╭──

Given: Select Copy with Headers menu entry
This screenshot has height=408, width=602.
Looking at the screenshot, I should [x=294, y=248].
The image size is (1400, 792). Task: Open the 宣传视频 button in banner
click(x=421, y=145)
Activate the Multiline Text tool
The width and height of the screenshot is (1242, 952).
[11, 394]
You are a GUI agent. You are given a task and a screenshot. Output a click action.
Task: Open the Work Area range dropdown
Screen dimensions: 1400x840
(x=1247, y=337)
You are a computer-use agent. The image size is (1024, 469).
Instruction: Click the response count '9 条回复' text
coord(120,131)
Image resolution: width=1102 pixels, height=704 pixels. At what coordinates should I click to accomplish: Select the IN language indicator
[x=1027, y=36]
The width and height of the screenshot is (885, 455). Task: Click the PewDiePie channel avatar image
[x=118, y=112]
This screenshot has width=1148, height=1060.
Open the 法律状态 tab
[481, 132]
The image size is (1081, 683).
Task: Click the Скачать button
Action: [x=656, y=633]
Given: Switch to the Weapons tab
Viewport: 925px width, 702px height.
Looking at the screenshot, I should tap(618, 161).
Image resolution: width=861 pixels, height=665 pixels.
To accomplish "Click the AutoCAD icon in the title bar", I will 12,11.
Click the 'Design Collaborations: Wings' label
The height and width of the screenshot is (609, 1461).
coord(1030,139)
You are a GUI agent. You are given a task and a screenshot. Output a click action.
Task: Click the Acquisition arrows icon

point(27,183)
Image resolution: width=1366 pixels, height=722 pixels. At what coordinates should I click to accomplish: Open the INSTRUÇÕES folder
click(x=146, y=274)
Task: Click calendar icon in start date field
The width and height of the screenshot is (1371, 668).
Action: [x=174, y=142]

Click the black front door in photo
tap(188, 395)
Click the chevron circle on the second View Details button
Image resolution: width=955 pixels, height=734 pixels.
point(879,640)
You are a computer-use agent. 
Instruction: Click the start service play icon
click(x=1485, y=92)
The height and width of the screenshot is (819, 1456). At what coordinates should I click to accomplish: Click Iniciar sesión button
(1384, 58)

╰──

Written instruction> Rewrite every entry above, changing "GUI agent" to "desktop agent" wherever it occurs and keeping all other text the same.

Worked answer>
Given: Select Copy with Headers menu entry
This screenshot has height=408, width=602.
Looking at the screenshot, I should [x=294, y=248].
The image size is (1400, 792). Task: Open the 宣传视频 button in banner
click(x=421, y=145)
Activate the Multiline Text tool
The width and height of the screenshot is (1242, 952).
[11, 394]
You are a desktop agent. You are given a task and a screenshot. Output a click action.
Task: Open the Work Area range dropdown
Screen dimensions: 1400x840
(x=1247, y=337)
You are a computer-use agent. The image size is (1024, 469).
Instruction: Click the response count '9 条回复' text
coord(120,131)
Image resolution: width=1102 pixels, height=704 pixels. At what coordinates should I click to accomplish: Select the IN language indicator
[x=1027, y=36]
The width and height of the screenshot is (885, 455). Task: Click the PewDiePie channel avatar image
[x=118, y=112]
This screenshot has width=1148, height=1060.
Open the 法律状态 tab
[481, 132]
The image size is (1081, 683).
Task: Click the Скачать button
Action: [x=656, y=633]
Given: Switch to the Weapons tab
Viewport: 925px width, 702px height.
Looking at the screenshot, I should tap(618, 161).
Image resolution: width=861 pixels, height=665 pixels.
To accomplish "Click the AutoCAD icon in the title bar", I will 12,11.
Click the 'Design Collaborations: Wings' label
The height and width of the screenshot is (609, 1461).
coord(1030,139)
You are a desktop agent. You are given a task and a screenshot. Output a click action.
Task: Click the Acquisition arrows icon

point(27,183)
Image resolution: width=1366 pixels, height=722 pixels. At what coordinates should I click to accomplish: Open the INSTRUÇÕES folder
click(x=146, y=274)
Task: Click calendar icon in start date field
The width and height of the screenshot is (1371, 668).
Action: [x=174, y=142]

Click the black front door in photo
tap(188, 395)
Click the chevron circle on the second View Details button
Image resolution: width=955 pixels, height=734 pixels.
point(879,640)
You are a computer-use agent. 
Instruction: Click the start service play icon
click(x=1485, y=92)
The height and width of the screenshot is (819, 1456). At what coordinates should I click to accomplish: Click Iniciar sesión button
(1384, 58)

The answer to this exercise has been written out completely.